*** PASSAGE PROVIDED ***

I just started reading Michael Pollan's bestselling The Omnivore's Dilemma, and it has me thinking about corn.

I'm a Southern girl, but I did spend a few years living in the Midwest--north-central Illinois, to be exact--and I learned something there about corn. For one, I'm allergic to corn. Its pollen causes my eyes to water and swell, and I can't digest its kernals without problems.

So I don't eat corn as a rule, whether I'm following low carb or not. And yet, as Pollan points out, I actually DO eat it all the time, in some form or another.

So the book's early discussions of corn and its place in our modern food chain was fascinating to me. Here's an excerpt as Pollan tours the local supermarket:

"Corn is what feeds the steer that becomes the steak. Corn feeds the chicken and the pig, the turkey and the lamb, the catfish and the tilapia and, increasingly, even the salmon, a carnivore by nature that the fish farmers are re-engineering to tolerate corn. The eggs are made of corn. The milk and cheese and yogurt, which once came from dairy cows that grazed on grass, now typically comes from Holsteins that spend their working lives indoors tethered to machines, eating corn.

*** End of PASSAGE PROVIDED ***
*** EXTRACTED INFORMATION ***

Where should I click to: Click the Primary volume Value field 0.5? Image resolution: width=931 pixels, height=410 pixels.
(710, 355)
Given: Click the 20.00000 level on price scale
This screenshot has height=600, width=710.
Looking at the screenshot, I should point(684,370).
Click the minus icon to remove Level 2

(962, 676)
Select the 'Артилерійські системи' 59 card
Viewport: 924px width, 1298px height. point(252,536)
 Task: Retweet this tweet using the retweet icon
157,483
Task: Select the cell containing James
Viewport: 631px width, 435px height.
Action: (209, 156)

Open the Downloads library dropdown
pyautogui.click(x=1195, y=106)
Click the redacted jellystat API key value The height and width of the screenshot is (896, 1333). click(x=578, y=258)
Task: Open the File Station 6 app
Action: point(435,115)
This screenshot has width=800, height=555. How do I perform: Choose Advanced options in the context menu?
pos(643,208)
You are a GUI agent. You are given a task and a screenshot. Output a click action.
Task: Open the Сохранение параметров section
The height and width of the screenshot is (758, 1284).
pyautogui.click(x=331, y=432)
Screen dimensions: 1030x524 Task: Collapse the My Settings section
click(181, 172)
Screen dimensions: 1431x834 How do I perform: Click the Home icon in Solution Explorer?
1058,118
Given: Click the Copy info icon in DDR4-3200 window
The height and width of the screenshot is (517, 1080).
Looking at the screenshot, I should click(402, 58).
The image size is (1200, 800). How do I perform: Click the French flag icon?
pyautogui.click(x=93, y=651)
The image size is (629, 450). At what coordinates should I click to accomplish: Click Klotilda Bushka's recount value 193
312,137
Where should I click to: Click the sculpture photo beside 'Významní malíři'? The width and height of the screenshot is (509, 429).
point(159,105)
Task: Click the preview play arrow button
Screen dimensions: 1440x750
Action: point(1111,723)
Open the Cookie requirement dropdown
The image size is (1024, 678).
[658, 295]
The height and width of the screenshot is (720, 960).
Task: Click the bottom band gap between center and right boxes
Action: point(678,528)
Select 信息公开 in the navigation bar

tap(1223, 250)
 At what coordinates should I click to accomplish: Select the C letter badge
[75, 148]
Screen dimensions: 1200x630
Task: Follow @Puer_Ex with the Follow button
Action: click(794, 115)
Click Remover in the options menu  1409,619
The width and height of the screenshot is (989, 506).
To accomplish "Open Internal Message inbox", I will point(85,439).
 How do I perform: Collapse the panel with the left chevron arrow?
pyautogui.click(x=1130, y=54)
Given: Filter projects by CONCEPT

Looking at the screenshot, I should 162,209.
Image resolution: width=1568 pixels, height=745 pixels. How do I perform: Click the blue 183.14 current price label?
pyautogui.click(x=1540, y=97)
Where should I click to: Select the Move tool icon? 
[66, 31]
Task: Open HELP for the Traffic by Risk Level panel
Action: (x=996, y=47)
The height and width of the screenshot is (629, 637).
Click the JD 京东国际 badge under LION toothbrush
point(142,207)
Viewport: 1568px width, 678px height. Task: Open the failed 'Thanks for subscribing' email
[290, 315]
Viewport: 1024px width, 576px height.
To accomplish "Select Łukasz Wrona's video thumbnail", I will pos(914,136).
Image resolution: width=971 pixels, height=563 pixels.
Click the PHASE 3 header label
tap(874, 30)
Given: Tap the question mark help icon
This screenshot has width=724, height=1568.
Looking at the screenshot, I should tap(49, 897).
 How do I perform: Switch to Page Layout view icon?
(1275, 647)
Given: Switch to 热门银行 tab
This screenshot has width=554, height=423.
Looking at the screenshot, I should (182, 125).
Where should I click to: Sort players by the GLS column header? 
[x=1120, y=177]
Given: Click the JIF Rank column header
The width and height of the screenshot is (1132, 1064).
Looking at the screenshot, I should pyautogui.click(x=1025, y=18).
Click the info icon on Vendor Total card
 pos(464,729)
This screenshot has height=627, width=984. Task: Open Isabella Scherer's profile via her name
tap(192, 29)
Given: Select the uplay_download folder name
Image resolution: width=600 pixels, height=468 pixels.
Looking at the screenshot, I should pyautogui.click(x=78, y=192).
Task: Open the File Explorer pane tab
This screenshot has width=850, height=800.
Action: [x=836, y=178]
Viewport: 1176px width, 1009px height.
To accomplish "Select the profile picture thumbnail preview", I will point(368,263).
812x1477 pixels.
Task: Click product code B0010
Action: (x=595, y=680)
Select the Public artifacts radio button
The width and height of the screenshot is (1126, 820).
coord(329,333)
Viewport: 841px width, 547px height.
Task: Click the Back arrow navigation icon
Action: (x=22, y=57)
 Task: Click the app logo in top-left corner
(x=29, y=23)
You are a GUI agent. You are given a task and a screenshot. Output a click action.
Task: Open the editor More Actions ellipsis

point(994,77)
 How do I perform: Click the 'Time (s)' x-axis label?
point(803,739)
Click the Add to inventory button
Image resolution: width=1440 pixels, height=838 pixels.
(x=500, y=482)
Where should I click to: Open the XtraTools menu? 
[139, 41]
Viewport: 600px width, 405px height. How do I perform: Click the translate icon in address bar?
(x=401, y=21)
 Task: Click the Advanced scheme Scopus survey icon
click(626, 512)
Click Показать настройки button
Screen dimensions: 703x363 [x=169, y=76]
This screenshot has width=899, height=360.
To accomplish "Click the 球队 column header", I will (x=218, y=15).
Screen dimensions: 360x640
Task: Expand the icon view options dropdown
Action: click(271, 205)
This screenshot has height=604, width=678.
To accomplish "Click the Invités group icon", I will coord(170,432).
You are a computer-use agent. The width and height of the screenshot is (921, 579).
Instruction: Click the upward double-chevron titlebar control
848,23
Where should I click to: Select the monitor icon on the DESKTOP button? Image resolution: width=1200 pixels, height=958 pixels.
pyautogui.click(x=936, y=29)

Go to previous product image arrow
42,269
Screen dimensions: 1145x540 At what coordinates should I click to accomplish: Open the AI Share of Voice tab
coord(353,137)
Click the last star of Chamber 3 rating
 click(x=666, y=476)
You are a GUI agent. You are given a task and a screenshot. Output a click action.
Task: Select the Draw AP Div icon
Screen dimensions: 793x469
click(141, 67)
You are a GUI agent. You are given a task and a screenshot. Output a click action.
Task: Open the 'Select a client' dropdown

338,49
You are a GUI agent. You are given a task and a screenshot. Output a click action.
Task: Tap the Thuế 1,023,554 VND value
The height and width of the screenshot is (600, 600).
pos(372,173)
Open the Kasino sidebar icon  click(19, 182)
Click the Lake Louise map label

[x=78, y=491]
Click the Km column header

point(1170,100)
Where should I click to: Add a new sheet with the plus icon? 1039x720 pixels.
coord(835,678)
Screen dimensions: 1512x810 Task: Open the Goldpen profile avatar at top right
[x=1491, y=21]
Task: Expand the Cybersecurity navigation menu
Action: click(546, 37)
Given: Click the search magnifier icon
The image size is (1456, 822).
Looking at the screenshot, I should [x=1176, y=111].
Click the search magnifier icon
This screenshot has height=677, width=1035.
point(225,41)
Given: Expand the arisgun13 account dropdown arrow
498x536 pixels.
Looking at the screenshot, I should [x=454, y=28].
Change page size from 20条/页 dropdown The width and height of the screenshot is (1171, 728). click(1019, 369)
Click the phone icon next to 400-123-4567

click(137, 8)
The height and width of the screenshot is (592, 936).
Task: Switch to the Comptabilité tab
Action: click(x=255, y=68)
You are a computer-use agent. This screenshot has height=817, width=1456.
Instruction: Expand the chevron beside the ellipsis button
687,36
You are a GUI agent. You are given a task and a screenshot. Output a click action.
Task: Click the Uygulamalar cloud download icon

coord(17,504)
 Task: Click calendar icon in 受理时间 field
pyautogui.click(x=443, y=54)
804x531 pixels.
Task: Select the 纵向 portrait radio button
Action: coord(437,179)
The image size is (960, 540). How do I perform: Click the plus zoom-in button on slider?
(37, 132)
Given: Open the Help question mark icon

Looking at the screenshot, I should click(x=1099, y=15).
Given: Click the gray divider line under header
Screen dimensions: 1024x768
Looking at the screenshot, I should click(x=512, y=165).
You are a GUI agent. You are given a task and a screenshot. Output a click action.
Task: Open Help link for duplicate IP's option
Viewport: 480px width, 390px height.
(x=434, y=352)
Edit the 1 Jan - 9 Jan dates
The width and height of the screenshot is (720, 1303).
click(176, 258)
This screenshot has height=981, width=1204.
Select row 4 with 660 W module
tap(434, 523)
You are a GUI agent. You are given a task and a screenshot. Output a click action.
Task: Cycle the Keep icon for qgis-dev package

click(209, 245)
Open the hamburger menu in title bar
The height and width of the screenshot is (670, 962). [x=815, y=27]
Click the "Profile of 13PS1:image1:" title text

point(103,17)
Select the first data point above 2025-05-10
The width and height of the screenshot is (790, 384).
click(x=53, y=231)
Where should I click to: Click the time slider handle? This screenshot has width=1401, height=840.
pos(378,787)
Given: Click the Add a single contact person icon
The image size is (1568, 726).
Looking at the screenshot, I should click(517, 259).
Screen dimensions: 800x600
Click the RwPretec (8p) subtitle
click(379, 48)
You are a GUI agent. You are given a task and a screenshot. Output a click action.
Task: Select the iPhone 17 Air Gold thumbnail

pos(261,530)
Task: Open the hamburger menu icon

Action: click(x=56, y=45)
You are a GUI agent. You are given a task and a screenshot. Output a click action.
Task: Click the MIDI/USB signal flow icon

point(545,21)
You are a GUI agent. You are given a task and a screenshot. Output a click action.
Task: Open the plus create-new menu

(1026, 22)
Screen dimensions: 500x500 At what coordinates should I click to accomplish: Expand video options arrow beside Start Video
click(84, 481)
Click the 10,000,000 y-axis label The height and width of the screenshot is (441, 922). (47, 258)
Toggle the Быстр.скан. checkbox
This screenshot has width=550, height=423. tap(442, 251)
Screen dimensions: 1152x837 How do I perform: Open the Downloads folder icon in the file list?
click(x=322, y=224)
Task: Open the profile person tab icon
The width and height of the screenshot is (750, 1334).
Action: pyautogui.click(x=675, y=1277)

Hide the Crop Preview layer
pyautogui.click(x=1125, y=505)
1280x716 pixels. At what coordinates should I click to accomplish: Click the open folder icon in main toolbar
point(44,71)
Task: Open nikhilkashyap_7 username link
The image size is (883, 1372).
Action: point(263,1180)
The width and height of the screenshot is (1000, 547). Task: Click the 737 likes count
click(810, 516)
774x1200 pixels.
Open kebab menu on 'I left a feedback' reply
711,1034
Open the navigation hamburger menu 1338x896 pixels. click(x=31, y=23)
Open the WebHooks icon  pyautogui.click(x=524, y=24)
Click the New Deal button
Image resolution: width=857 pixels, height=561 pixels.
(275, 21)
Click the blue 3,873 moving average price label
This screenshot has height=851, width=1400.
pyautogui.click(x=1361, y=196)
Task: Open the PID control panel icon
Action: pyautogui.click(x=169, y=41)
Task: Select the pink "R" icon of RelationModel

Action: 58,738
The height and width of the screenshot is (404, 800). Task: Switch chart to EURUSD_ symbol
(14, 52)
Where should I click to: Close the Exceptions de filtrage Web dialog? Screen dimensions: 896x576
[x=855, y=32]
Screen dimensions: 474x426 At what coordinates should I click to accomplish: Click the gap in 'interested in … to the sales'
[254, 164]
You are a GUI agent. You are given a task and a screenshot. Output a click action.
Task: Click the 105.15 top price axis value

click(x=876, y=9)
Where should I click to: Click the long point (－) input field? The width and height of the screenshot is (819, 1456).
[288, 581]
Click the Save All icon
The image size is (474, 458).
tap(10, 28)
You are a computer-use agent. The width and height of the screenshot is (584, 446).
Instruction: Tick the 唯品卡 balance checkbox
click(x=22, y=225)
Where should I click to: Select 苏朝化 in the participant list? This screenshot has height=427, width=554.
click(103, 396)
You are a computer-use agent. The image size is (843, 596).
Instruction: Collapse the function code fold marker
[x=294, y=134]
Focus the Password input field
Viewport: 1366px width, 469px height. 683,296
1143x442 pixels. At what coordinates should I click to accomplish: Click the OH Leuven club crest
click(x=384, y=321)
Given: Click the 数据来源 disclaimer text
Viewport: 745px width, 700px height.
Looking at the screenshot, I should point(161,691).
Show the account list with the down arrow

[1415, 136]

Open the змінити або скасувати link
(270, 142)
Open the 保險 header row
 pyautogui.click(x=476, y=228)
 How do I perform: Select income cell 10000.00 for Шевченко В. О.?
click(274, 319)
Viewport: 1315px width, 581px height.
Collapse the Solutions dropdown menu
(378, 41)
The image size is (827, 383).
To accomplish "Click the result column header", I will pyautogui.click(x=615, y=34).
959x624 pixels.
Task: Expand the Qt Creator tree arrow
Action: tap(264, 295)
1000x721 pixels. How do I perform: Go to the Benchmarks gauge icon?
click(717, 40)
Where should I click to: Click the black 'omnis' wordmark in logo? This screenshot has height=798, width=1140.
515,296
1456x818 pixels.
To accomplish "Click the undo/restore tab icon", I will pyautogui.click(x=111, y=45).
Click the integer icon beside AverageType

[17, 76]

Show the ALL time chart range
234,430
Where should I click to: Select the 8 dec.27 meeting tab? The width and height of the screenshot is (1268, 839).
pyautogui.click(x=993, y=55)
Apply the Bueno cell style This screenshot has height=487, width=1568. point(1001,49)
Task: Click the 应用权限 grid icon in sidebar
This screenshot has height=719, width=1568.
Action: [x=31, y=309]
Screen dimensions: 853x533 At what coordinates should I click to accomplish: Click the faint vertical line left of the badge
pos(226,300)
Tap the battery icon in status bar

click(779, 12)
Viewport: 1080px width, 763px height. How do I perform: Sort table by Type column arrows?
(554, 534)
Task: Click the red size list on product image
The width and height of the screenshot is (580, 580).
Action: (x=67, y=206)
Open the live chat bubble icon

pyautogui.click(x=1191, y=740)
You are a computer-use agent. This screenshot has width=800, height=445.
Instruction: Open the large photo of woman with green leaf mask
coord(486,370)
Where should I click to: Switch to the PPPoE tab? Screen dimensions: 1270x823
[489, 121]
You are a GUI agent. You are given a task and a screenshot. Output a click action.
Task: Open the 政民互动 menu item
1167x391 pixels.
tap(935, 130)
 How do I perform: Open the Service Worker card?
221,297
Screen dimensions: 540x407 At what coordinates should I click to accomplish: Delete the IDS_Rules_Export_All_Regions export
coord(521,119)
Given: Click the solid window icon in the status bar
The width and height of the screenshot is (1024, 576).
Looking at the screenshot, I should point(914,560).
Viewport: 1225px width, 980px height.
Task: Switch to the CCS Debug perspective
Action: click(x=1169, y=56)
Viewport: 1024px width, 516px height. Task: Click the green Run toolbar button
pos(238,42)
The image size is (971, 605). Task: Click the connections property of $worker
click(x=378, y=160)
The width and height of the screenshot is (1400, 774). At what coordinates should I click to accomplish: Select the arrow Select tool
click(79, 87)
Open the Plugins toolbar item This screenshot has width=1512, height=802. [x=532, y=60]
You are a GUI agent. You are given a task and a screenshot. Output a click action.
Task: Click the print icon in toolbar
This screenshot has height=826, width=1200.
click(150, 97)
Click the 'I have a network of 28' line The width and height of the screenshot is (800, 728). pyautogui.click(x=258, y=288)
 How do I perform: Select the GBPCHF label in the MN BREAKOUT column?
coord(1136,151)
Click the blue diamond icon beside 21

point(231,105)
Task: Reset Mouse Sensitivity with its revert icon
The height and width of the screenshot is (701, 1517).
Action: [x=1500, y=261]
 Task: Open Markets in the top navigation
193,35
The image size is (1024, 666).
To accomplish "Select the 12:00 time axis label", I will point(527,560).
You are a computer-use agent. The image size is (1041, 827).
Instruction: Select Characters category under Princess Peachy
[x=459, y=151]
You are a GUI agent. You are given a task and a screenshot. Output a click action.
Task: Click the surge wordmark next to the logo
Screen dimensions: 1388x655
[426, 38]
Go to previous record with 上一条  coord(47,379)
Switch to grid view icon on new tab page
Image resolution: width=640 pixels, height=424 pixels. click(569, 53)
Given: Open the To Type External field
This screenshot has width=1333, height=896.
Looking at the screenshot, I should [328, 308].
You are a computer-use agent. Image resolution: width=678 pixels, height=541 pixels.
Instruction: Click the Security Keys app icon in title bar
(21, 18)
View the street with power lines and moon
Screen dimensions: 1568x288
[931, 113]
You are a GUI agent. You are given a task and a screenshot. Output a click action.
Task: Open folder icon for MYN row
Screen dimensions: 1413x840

*** End of EXTRACTED INFORMATION ***

> BRIEF A: Rewrite the passage about corn from "I just started" up to and including "kernals without problems.", changing "Midwest" to "Great Plains".
> BRIEF B: Continue the passage about corn from the point where it stops.

> RESPONSE A:
I just started reading Michael Pollan's bestselling The Omnivore's Dilemma, and it has me thinking about corn.

I'm a Southern girl, but I did spend a few years living in the Great Plains--north-central Illinois, to be exact--and I learned something there about corn. For one, I'm allergic to corn. Its pollen causes my eyes to water and swell, and I can't digest its kernals without problems.

> RESPONSE B:
"Head over to processed foods and you find ever more intricate manifestations of corn. A chicken nugget, for example, piles corn upon corn: what chicken it contains consists of corn, of course, but so do most of the nugget's other constituents, including the modified corn starch the glues the thing together, the corn flour in the batter than coats it, and the corn oil in which it gets fried. Much less obviously, the leavenings and lecithin, the mono-, di- and triglycerides, the attractive golden coloring, and even the citric acid that keeps the nugget 'fresh' can all be derived from corn.

"To wash down your chicken nuggets with virtually any soft drink in the supermarket is to have some corn with your corn. Since the 1980s virtually all the sodas and most of the fruit drinks sold in the supermarket have been sweetened with high-fructose corn syrup (HFCS)--after water, corn sweetener is their principal ingredient. Grab a beer for your beverage instead and you'd still be drinking corn, in the form of alcohol fermented from glucose refined from corn."


Pollan goes on to show the corn connections to modified or unmodified starch, glucose syrup, maltodextrin, crystalline fructose, ascorbic acid, lecithin, lactic acid, lycosine, MSG, polyols, caramel color, xanthan gum--all common techno-ingredients in our food. Corn, he notes, is in non-dairy coffee creamer (and dairy as well, since it fed the cows), cheese, frozen yogurt, canned fruit, ketchup, candies, soups, snacks, frozen waffles, mayonnaise..and on and on and on.

Of the more than 45,000 items in the modern supermarket, Pollan says, more than 25% now contain corn--even in produce, where corn produces the vegetable wax that makes your cucumbers and apples shiny and in the pesticides used to grow your veggies big and strong.

So, if there's corn in everything we eat and if you have a sensitivity to corn, what the heck is all that corn doing inside you? Low-level, chronic inflammation is increasingly cited as a big factor in developing heart disease. If you're constantly ingesting even small amounts of things that your system is sensitive to, then how much inflammation is that causing?